文摘Background Myelodysplastic syndromes (MDSs), also called preleukemias, are a group of myeloid hematopoietic malignant disorders. We studied the transformation of MDS into acute myeloid leukemia (AML).Methods Leukemic transformation in 151 patients with MDS was dynamically followed up. The clinical manifestation, peripheral blood and bone marrow condition, karyotypes, immunophenotypes, response to treatment, and prognosis of AML evolution from MDS (MDS-AML) were also observed.Results During the course of this study, over the past eight years and seven months, 21 (13.91%) of 151 MDS patients progressed to overt leukemia, with a median interval of 5 (1-23) months. There were no significant differences between rates of leukemic transformation in comparison with the refractory anemia (RA), RA with excess of blasts (RAEB), and RAEB in transformation (RAEB-t) patient groups. Transformation occurred either gradually or rapidly. There were five parameters positively correlated to leukemic transformation: under 40 years of age, pancytopenia of 3 lineages, more than 15% blasts in the bone marrow, at least two abnormal karyotypes, and treatment with combined chemotherapy. All of the 21 patients with leukemia suffered from MDS-AML, and most of them were M 2, M 4, or M 5. Two (9.52%) MDS-AML patients developed extramedullary infiltration. Leukopenia was found in 47.62% of these patients. Two thirds of these patients, whose bone marrows were generally hypercellular, suffered from neutropenia. After developing AML, 8 (47.06%) patients developed abnormal karyotypes. High expression of immature myeloid antigens, including CD 33 [(49.83±24.50)%], CD 13 [(36.38±33.84)%], monocytic antigen CD 14 [(38.50±24.60)%], and stem cell marker CD 34 [(34.67±30.59)%], were found on bone marrow mononuclear cells from MDS-AML patients after leukemic transformation.

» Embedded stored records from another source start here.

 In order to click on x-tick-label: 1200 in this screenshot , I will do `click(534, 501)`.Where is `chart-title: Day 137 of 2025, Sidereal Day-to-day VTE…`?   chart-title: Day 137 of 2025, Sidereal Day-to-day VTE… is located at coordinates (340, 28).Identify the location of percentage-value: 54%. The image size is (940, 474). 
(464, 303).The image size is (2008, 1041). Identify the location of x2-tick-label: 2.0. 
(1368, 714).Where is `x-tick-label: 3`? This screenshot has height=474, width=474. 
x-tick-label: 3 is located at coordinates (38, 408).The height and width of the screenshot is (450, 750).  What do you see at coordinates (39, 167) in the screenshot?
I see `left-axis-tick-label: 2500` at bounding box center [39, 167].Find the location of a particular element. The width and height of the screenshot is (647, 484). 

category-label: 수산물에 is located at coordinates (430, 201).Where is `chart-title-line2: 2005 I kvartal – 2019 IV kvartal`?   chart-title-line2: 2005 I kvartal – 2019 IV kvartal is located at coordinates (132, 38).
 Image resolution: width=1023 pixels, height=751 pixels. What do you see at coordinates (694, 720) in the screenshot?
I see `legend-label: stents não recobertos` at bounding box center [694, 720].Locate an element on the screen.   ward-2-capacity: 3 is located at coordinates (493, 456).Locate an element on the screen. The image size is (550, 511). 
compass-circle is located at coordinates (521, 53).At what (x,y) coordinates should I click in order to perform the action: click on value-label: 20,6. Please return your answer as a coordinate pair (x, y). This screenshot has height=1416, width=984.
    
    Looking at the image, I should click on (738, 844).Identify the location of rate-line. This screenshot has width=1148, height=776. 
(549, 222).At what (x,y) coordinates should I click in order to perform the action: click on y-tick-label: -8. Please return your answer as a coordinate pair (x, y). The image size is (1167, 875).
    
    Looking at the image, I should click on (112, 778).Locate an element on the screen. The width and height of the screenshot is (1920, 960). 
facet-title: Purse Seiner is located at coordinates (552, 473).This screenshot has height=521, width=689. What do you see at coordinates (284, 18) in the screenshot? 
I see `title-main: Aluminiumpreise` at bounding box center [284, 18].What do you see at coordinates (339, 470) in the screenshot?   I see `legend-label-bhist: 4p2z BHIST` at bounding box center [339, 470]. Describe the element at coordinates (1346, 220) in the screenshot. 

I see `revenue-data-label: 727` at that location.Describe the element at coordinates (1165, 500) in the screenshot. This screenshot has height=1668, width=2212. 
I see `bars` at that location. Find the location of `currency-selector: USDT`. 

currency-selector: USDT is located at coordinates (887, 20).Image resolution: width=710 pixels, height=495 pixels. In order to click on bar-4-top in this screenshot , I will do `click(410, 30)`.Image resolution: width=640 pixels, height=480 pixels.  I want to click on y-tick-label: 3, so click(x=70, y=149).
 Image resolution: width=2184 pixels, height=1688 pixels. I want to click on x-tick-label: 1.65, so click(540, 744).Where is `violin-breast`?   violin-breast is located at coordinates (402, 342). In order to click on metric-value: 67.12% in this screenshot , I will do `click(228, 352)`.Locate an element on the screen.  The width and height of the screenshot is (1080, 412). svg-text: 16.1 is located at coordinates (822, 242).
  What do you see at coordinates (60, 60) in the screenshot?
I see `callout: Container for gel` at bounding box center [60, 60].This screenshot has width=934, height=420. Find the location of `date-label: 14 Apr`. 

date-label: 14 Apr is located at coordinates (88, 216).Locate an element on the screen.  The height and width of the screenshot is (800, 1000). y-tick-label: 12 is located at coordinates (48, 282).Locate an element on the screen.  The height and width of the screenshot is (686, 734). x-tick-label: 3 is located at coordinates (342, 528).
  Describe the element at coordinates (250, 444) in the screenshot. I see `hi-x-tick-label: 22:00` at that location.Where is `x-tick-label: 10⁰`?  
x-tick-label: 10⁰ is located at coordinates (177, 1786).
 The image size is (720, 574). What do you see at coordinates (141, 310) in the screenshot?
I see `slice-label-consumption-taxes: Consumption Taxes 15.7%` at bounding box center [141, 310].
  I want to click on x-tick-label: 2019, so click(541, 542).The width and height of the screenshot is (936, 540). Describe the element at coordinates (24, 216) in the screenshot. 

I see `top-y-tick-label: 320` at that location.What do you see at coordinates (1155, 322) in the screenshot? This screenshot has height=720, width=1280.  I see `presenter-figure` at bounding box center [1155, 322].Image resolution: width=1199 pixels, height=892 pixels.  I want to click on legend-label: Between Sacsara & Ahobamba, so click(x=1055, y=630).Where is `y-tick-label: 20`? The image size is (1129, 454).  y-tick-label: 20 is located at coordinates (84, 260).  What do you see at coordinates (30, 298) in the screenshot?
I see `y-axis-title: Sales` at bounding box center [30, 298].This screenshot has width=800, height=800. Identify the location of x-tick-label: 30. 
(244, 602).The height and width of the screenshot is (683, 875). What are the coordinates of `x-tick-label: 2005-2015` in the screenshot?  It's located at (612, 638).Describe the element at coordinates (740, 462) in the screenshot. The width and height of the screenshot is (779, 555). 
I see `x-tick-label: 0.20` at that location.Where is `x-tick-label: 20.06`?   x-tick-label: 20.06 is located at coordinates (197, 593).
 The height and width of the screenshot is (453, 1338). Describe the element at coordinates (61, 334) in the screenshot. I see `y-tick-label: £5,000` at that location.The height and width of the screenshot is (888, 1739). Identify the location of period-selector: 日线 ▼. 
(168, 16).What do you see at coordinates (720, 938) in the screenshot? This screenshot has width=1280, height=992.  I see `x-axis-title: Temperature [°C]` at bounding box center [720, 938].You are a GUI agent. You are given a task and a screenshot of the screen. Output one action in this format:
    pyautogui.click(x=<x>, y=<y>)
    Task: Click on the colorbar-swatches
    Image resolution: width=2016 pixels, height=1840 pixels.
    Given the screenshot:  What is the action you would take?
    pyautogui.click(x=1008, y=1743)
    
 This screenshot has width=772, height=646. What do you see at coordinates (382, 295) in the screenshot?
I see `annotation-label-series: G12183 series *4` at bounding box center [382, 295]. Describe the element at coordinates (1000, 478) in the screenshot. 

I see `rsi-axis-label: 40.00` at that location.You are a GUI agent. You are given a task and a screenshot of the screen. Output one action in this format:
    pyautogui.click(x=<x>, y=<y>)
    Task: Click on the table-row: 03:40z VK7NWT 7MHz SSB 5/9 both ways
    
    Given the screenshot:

In some cases, lymphoid antigens, such as CD 5, CD 7, CD 9, and CD 19, coexisted with myeloid antigens. A low complete remission rate (31.25%) and a short survival time, with median survival of 6 (1-28) months, were found in patients with MDS-AML treated by induction chemotherapy.Conclusions MDS has a high risk of developing into AML, either gradually or rapidly. Patients with MDS-AML have specific biological characteristics and a worse prognosis.